Malnutrition = feeding tube!?!??!

MrsLitch
on 11/5/13 1:02 pm - Morris, IL
RNY on 06/04/12

I think I'm a little confused here. They are saying you can't get the water in because the pouch is the same size as right after surgery? I was able to drink a 16 oz bottle of water in 20-30 mins the week after surgery. the pouch is basically a funnel. The only thing that should make tha****er back up and not flow out of the funnel (pouch) would be something at the stoma wouldn't it? Perhaps a stricture? scar tissue? something blocking it? If not I don't see how the water could back up. If the doctor couldn't answer that question for me I believe I would be seeking another opinion either from another bariatric surgeon or a gastro doc who has experience with bariatric patients.

Next question is if you are drinking a shake and eating 5 mini meals what size are the meals? if the meal is protein which I would assume it would be if you are struggling to get in your protein even if you ate 1 oz of meat at each mini meal you'd be getting in 35g of protein add that to your shake with 49g and you are getting over your required amount of protein could you cut back to the shake plus 3 mini meals of 1 oz of meat to be over your 64g of protein allowing you more time to drink? Just trying to help you think it through. So you'd get up and 3 hours later finish your shake so you'd already be at 49g of protein and 16 oz of fluid. Then if you could sip an oz every 5 min. that would give you another 12 oz bringing it up to 28 oz, repeat that for the next hour and you'd already be up to 40 oz of water. Wait and have your first mini meal, wait the 30 mins and then because you've had food perhaps do one oz every 10 min for the next hour bringing you up to 46 oz then go back to every 5 min and you'd be at 58 oz already and you wouldn't even be at your second mini meal and be about 8 hours into your day? And seriously if you can't get a one oz cup and drink it every 5 mins without it coming up I'd go sit in the doctor's office until he could explain why, that is NOT normal regardless of your pouch being the same size as surgery. And in case he doesn't believe you (some surgeons have a God complex and don't believe what they hear) I'd sit there with a bottle of water and my one oz cup and prove what is going on!

View more of my photos at ObesityHelp.com

5' 3" - HW: 244 SW:234  GW:120 LW: 107 CW:110 Made goal 3/16/13!

WORK ORDER A:
Return the passage of the forum post that begins at the words "I think I'm" and stops after the words "with bariatric patients.", copied word for word.
WORK ORDER B:
In the forum post, why does the writer suspect that something at the stoma is causing the water to back up?

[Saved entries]
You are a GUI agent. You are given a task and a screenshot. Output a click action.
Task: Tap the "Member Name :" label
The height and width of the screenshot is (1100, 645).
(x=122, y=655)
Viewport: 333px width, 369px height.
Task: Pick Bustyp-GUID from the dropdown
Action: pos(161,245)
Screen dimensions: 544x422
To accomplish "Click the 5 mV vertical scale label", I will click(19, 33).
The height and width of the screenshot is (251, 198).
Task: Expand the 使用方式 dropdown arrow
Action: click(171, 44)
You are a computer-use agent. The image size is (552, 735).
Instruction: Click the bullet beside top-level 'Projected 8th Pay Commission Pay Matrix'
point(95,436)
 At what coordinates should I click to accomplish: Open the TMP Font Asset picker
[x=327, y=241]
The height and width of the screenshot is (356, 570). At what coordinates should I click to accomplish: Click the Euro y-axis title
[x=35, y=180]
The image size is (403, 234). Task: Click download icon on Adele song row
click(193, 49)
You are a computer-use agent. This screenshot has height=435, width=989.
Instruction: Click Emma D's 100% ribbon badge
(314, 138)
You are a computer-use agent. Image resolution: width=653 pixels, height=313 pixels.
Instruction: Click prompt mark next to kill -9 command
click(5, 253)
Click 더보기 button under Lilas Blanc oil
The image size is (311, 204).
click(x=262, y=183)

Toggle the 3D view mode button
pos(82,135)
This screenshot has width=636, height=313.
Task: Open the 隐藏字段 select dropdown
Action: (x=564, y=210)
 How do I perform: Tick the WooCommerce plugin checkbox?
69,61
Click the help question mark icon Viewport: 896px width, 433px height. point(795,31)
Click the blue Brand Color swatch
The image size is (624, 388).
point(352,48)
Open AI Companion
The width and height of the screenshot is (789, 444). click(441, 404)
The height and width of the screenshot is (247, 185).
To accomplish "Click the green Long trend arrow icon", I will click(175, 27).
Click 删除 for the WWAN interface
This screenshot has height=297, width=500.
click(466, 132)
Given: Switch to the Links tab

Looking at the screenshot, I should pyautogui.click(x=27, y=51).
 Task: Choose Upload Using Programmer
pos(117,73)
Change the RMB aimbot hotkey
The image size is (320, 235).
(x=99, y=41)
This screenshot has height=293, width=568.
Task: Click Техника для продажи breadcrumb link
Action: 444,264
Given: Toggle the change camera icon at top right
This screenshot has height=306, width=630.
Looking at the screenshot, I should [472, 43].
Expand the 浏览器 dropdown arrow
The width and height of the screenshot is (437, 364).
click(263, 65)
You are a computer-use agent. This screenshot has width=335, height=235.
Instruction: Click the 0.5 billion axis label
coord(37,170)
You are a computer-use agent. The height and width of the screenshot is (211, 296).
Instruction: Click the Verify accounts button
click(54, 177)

SOLUTION A:
I think I'm a little confused here. They are saying you can't get the water in because the pouch is the same size as right after surgery? I was able to drink a 16 oz bottle of water in 20-30 mins the week after surgery. the pouch is basically a funnel. The only thing that should make tha****er back up and not flow out of the funnel (pouch) would be something at the stoma wouldn't it? Perhaps a stricture? scar tissue? something blocking it? If not I don't see how the water could back up. If the doctor couldn't answer that question for me I believe I would be seeking another opinion either from another bariatric surgeon or a gastro doc who has experience with bariatric patients.

SOLUTION B:
The writer describes the pouch as basically a funnel, so water should flow out of it whatever its size. Only something at the stoma, such as a stricture, scar tissue or a blockage, would keep the water from flowing out.